Os engenheiros iranianos dominam todo o ciclo do combustível nuclear. Eles também desenvolveram mísseis e veículos de entrega com tecnologia própria. Essas são duas das três condições necessárias para um país desenvolver uma arma nuclear. A terceira, chamada de armamento — a capacidade de miniaturizar e anexar um dispositivo explosivo a uma ogiva militar operacional — não foi desenvolvida segundo os serviços de inteligência dos EUA (Trump não precisa mentir como Bush Jr.). Mas, obviamente, não se trata de uma barreira técnica intransponível. É uma questão de tempo e vontade política.
É nesse ponto que o ataque de 21 de junho pode ter sido decisivo. Nunca os EUA haviam atacado diretamente o solo iraniano. Esse ataque sem precedentes mostrou, pela segunda vez, ao regime islâmico que a diplomacia nuclear é reversível, frágil e vulnerável a mudanças de governo em Washington. Não haverá uma terceira vez.

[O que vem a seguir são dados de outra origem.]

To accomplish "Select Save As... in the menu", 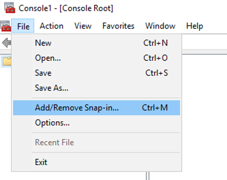I will tap(51, 88).
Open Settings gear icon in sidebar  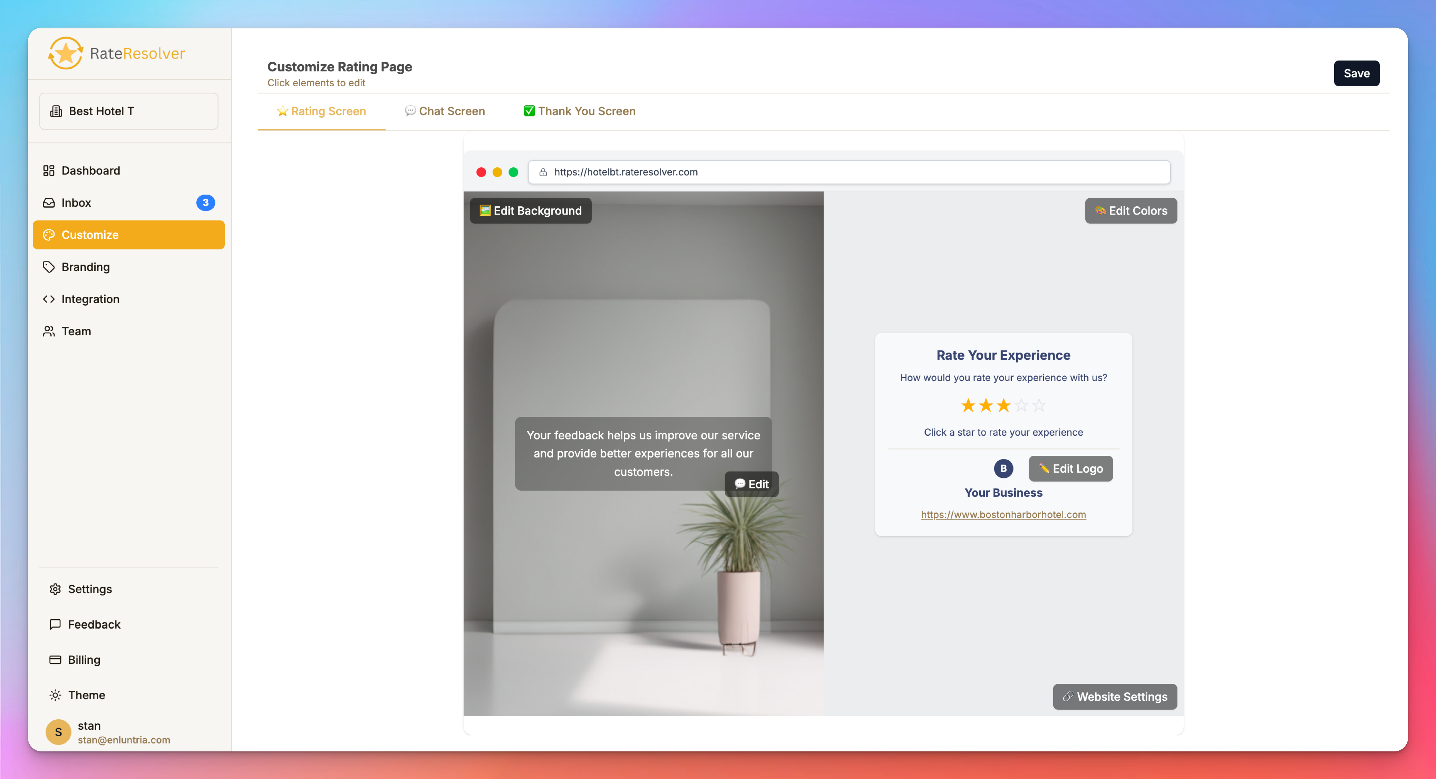pyautogui.click(x=55, y=589)
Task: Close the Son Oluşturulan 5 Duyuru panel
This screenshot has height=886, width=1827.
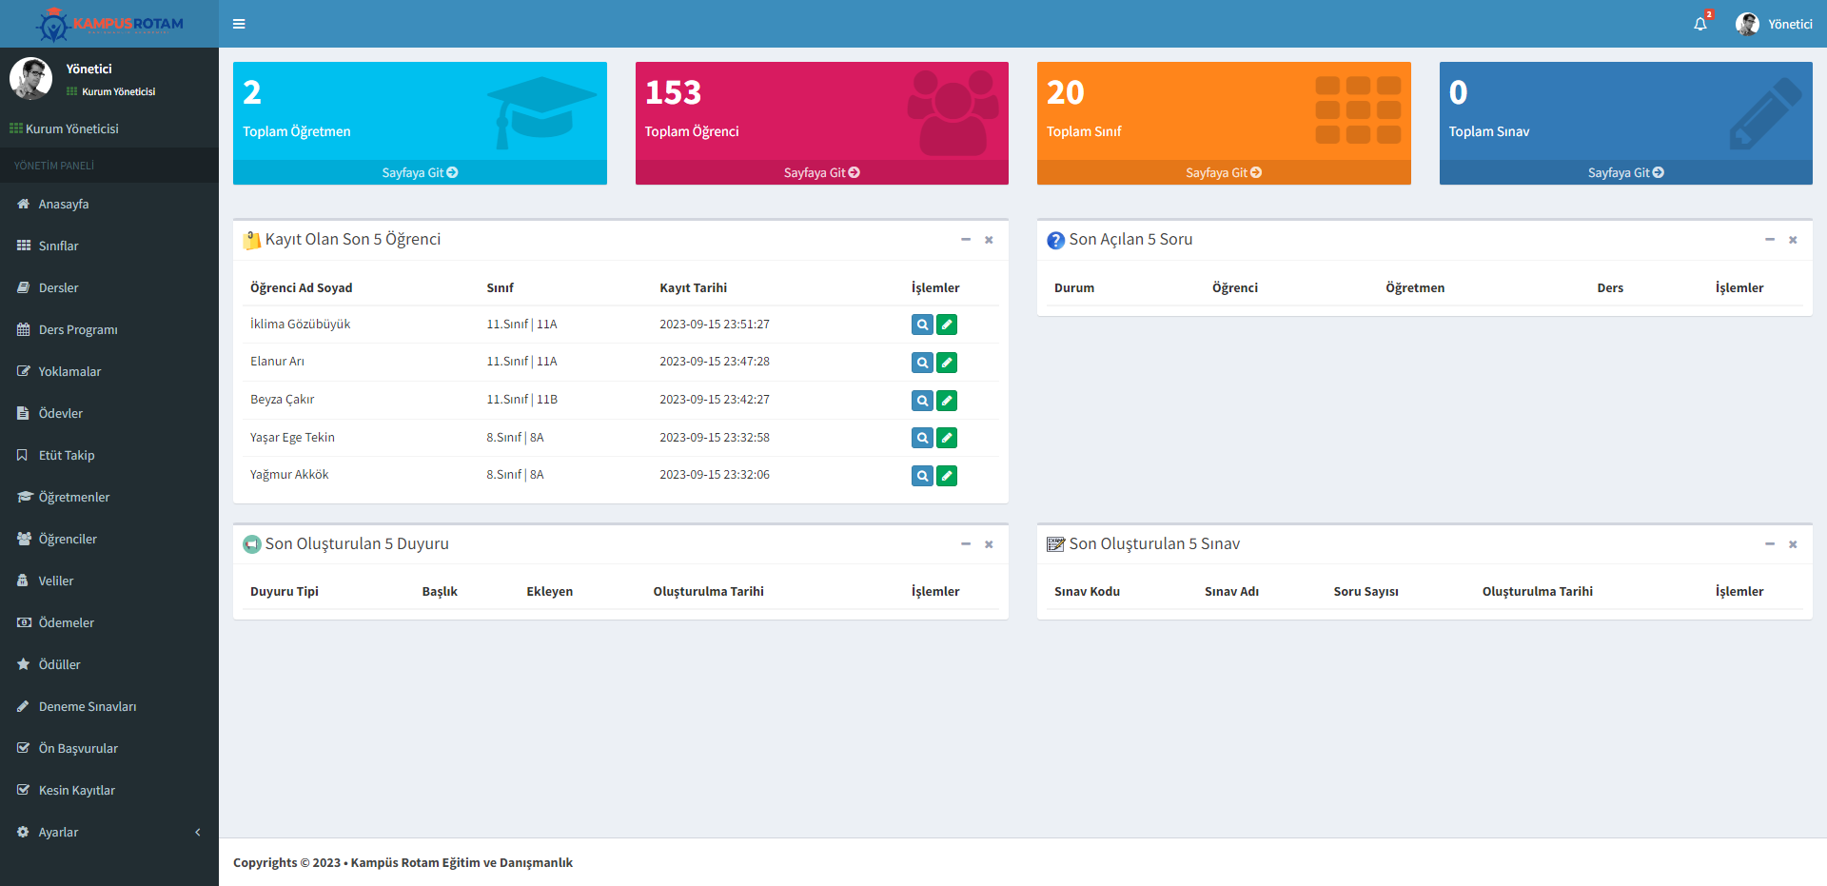Action: (x=989, y=544)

Voltando à pergunta anterior, do que alguns — França, Alemanha, Reino Unido e outros — estão falando quando apelam para a necessidade de “voltar à mesa de negociações”? Eles não estão se referindo ao que está enterrado e morto em Fordó ou Natanz, mas ao que está enterrado e vivo nas cabeças dos engenheiros iranianos. O acordo agora seria um compromisso do Irã de não desenvolver um plano nuclear, mesmo para fins civis, em troca da suspensão das sanções econômicas. É realista esperar que o Irã ofereça esse compromisso e que os EUA o recompensem com a suspensão das sanções? Washington sempre teve enormes problemas para conseguir o alívio das sanções no Senado em troca de ações objetivas, como o desmantelamento de centrífugas ou o envio de urânio enriquecido para fora do Irã. Não parece razoável pensar que as sanções serão suspensas em troca de um compromisso, um pedaço de papel no qual a República Islâmica afirmará que “não fará mais nada”, uma mera declaração de intenção acompanhada, talvez, de algumas medidas simbólicas de transparência.

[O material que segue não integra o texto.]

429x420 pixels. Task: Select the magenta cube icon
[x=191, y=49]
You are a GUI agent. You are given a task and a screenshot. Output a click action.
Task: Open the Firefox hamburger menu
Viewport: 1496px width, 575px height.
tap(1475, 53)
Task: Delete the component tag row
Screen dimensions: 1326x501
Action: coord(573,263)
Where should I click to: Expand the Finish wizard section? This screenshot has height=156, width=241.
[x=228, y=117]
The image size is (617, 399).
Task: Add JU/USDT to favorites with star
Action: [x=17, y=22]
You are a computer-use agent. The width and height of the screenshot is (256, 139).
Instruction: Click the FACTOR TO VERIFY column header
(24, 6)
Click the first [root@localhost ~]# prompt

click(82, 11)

Se do lado dos EUA esse possível acordo não tem sentido, do lado iraniano ele soa como uma piada macabra (exceto taticamente para impedir os ataques israelenses). Um compromisso de não desenvolver atividades nucleares é inconcebível quando quase todos os países do Golfo estão fazendo isso. E estão fazendo isso sob o peso de bombas. Não, a diplomacia nuclear está morta.
Se o Irã decidir agora dar o terceiro passo, a militarização de suas capacidades nucleares, se decidir agora avançar em direção à bomba, ele o fará devido a uma lógica estratégica óbvia: ninguém bombardeia a capital de um país com armas nucleares. O dia 21 de junho de 2025 pode entrar para a história não como o dia em que o programa nuclear do Irã foi encerrado, mas como o dia em que um Irã com armas nucleares foi irreversivelmente forjado.
* Enrique Mora é um diplomata espanhol sênior. Anteriormente, atuou como chefe de gabinete do Alto Representante da UE para a Política Externa e de Segurança Comum, Josep Borrell, e como secretário-geral adjunto do Serviço Europeu de Ação Externa (EEAS). Mora esteve profundamente envolvido nas negociações nucleares com o Irã de 2021 até o início de 2025.